RECORDS TO USE:
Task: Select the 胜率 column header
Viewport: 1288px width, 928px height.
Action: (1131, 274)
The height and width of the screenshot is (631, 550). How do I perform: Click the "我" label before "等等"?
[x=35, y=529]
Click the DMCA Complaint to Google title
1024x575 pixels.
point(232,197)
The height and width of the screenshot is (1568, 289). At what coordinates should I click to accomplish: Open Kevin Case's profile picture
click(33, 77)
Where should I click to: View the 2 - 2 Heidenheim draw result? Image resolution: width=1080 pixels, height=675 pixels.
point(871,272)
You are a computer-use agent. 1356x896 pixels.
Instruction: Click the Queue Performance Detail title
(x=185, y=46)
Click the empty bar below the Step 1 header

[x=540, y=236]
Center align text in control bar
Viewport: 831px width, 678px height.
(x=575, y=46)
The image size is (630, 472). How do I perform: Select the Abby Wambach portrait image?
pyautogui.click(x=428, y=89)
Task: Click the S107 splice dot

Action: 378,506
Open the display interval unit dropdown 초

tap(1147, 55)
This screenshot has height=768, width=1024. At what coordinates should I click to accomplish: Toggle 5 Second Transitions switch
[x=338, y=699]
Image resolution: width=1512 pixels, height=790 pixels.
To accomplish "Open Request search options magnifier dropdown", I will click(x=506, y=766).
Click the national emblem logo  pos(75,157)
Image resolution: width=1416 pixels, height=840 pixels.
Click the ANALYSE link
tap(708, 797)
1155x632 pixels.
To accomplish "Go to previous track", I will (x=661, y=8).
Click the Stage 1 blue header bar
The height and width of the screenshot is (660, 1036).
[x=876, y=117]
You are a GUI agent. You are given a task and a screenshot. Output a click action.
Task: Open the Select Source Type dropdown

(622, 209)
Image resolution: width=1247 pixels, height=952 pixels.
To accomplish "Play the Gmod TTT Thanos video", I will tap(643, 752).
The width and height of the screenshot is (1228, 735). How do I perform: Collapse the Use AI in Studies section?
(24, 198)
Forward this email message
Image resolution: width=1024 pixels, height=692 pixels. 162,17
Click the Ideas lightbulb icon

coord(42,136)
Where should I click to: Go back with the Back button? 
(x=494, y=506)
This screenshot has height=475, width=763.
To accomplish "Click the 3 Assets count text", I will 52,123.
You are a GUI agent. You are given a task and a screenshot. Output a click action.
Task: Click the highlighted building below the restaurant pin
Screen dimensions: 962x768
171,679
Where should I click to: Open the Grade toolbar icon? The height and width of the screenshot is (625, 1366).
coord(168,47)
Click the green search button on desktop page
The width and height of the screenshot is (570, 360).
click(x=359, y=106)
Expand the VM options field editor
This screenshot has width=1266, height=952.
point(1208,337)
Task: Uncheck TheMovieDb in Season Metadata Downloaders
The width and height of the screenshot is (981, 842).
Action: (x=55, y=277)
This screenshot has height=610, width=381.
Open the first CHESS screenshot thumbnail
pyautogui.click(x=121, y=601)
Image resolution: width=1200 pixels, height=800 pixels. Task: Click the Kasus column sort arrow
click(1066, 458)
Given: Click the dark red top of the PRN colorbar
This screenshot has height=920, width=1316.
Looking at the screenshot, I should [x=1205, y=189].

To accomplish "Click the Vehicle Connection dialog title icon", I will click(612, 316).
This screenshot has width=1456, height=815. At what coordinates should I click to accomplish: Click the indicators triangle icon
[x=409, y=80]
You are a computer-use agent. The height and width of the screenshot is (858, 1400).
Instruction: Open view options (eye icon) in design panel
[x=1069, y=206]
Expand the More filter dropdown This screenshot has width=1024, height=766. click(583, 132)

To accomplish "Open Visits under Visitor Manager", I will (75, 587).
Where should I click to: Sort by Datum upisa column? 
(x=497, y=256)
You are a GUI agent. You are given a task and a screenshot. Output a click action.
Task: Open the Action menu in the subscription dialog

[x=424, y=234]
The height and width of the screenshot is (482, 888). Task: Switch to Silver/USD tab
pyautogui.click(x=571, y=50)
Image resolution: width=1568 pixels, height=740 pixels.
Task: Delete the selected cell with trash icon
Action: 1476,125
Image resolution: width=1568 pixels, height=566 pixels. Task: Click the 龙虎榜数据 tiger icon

REQUIRED ACTION: Select and copy every line of the listing with the word "computer".

TASK ANSWER:
You are a computer-use agent. 1356x896 pixels.
You are a computer-use agent. The height and width of the screenshot is (858, 1400).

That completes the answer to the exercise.